**Saved entries:**
▬▬▬▬▬▬

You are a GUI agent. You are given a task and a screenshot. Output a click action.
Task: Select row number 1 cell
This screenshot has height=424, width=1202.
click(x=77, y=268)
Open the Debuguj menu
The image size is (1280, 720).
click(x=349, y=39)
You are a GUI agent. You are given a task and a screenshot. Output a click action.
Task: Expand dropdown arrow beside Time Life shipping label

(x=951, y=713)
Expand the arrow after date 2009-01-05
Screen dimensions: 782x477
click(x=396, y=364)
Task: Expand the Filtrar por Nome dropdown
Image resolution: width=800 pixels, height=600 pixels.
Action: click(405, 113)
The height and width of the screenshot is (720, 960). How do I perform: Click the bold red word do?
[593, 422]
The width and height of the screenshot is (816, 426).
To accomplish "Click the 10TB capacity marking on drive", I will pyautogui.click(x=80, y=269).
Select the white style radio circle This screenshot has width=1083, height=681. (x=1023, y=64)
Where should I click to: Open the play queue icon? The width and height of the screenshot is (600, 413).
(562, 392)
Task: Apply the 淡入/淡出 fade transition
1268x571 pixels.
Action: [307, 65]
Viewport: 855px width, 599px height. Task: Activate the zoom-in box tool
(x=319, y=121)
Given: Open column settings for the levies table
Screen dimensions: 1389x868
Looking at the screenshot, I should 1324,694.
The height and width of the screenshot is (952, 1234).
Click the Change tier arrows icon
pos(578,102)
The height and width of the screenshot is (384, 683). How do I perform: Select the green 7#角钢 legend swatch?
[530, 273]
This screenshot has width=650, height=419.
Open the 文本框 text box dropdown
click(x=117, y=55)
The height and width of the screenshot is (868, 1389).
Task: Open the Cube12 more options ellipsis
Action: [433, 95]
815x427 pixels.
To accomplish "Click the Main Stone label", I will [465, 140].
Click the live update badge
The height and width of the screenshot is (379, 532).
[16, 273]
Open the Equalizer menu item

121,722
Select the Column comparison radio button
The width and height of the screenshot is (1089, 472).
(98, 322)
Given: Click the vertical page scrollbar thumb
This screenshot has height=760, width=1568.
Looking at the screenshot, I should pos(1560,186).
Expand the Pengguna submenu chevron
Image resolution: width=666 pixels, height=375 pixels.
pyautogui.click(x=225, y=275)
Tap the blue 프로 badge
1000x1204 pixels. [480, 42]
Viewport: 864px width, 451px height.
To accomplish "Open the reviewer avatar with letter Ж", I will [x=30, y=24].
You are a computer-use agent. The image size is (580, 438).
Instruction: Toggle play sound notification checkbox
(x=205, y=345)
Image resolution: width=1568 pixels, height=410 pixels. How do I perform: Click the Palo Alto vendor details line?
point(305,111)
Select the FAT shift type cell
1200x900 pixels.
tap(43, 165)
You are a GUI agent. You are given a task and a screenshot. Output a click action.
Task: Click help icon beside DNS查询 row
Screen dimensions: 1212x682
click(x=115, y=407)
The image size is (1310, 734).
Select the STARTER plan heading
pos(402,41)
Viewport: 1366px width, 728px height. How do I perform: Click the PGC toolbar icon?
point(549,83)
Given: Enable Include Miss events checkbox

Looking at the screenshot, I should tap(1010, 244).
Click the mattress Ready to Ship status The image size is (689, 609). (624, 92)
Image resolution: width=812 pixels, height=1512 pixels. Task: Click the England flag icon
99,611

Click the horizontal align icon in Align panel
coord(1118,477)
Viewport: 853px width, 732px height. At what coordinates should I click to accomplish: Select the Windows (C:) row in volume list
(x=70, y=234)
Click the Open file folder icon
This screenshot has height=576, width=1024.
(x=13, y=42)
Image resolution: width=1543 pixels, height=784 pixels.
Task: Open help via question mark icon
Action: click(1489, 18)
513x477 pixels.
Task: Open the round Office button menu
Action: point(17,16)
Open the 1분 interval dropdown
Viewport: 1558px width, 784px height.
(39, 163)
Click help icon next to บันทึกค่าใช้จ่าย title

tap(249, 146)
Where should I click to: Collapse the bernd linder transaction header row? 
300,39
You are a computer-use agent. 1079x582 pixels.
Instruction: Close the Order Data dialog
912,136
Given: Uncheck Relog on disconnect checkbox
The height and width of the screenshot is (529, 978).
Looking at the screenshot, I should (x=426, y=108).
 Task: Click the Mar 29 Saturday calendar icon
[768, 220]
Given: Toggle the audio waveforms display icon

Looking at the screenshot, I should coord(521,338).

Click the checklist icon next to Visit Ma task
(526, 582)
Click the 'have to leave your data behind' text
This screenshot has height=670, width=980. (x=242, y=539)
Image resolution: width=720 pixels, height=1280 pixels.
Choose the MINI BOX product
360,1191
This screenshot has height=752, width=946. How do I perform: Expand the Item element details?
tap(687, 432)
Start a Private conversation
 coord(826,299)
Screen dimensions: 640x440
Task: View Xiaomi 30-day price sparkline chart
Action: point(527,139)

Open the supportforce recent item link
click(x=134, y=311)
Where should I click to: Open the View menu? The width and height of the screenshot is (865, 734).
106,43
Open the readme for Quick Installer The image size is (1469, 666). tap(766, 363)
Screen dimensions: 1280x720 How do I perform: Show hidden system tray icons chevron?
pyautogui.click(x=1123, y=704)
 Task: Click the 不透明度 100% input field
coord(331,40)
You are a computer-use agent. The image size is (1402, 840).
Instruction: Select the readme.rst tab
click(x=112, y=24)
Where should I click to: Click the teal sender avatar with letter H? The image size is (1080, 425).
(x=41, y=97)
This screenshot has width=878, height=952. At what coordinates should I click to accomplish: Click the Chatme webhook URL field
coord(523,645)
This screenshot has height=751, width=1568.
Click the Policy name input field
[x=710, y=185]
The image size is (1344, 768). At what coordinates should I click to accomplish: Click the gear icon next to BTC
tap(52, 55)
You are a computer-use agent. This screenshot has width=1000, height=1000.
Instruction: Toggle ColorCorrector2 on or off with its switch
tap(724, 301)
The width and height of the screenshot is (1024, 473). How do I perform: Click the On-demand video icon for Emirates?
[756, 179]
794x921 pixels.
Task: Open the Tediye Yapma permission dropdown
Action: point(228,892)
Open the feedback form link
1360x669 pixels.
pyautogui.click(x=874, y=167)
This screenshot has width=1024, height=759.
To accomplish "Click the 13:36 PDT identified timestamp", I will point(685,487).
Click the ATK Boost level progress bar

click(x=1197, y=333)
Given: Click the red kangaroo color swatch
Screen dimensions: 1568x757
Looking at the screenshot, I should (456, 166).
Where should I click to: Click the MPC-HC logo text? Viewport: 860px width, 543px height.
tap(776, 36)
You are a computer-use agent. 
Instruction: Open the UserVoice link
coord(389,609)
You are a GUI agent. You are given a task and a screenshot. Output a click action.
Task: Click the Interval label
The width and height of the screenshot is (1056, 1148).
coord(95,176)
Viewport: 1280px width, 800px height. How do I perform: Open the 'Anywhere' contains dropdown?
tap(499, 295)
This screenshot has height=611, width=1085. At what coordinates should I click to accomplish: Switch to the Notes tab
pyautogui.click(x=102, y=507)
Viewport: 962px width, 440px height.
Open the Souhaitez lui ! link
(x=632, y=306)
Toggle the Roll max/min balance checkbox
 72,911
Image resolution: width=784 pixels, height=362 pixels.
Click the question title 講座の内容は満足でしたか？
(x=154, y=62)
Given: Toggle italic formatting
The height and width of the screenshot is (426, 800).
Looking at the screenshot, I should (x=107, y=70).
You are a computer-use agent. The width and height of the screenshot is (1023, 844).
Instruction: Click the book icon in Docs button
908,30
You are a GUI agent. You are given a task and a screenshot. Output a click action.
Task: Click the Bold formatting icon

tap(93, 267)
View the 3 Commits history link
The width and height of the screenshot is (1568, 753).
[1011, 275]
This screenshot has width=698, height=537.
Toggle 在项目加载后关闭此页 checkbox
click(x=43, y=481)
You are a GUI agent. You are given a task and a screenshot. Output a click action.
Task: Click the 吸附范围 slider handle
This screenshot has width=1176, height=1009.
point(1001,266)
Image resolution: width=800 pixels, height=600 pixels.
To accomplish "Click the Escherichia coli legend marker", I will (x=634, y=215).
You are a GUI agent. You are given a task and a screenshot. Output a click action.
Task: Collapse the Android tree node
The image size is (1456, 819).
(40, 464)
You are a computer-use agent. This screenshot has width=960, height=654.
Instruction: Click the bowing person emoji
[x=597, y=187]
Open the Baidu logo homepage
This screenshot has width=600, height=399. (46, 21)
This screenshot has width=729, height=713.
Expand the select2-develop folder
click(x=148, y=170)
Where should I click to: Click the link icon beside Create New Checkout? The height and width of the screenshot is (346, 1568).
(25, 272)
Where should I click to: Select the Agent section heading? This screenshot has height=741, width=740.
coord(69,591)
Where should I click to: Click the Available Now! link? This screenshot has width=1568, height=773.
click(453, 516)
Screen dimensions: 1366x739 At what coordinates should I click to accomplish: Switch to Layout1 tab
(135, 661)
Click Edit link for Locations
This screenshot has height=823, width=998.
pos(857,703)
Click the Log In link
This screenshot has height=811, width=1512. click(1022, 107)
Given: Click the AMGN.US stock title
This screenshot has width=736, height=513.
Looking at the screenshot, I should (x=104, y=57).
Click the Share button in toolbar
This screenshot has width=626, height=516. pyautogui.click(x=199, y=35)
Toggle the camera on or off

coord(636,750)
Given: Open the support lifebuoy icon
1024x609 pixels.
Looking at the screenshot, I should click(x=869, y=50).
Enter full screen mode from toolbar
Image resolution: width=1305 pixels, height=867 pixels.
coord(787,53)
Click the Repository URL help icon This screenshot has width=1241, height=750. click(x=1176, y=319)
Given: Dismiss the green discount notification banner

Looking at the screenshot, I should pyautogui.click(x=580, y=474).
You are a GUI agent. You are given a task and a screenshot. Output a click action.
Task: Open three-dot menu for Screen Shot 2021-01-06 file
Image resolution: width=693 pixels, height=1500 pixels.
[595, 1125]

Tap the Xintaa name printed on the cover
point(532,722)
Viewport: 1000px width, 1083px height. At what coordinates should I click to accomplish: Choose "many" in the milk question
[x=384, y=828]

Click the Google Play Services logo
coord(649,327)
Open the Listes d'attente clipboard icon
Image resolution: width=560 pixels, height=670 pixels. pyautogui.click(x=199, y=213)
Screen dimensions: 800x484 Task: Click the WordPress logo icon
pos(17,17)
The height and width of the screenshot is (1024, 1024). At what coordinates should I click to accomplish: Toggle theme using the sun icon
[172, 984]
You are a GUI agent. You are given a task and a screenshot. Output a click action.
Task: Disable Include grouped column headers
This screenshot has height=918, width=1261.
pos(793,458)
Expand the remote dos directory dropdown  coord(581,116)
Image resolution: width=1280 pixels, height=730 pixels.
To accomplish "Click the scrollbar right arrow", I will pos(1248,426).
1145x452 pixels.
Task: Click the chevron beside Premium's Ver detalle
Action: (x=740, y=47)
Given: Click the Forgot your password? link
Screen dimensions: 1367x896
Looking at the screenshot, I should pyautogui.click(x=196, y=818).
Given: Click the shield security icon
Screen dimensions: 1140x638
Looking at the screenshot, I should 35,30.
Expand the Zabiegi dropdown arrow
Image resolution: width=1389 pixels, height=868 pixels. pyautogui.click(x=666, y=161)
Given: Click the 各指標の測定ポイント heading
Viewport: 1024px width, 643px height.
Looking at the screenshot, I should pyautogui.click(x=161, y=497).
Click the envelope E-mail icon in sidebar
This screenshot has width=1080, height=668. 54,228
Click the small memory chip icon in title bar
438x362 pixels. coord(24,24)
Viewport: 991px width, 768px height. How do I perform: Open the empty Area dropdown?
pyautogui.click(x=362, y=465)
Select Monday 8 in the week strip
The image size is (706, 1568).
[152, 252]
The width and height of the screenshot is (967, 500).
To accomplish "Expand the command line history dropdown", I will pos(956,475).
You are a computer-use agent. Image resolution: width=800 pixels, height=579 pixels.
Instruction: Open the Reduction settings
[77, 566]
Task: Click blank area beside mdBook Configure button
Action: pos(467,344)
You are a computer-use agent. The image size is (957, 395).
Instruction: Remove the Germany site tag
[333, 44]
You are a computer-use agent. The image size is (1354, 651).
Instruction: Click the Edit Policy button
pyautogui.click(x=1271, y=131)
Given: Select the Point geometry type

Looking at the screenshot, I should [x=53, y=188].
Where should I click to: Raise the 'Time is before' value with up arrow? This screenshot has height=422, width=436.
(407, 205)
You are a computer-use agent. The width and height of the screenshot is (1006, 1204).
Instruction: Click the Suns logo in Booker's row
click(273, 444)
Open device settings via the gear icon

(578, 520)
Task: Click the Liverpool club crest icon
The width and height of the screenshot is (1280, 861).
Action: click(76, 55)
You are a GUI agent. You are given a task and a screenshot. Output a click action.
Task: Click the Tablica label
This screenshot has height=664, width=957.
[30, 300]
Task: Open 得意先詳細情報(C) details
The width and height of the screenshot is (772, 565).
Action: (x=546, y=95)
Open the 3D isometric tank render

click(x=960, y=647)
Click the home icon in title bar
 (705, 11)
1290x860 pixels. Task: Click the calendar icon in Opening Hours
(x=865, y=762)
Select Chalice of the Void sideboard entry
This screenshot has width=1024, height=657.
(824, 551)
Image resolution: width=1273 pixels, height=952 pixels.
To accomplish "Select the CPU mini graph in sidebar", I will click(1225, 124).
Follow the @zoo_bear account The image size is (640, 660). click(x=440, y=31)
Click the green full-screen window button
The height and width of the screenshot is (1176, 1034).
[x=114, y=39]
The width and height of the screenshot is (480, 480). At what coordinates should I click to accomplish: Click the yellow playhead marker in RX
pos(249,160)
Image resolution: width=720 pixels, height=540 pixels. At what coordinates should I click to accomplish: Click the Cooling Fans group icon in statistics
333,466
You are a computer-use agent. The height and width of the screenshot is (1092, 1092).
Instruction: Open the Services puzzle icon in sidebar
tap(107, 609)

▬▬▬▬▬▬

**Work to complete:** Scan the data above and copy every line with "radio" in it.

**Task solution:**
Select the white style radio circle This screenshot has width=1083, height=681. (x=1023, y=64)
Select the Column comparison radio button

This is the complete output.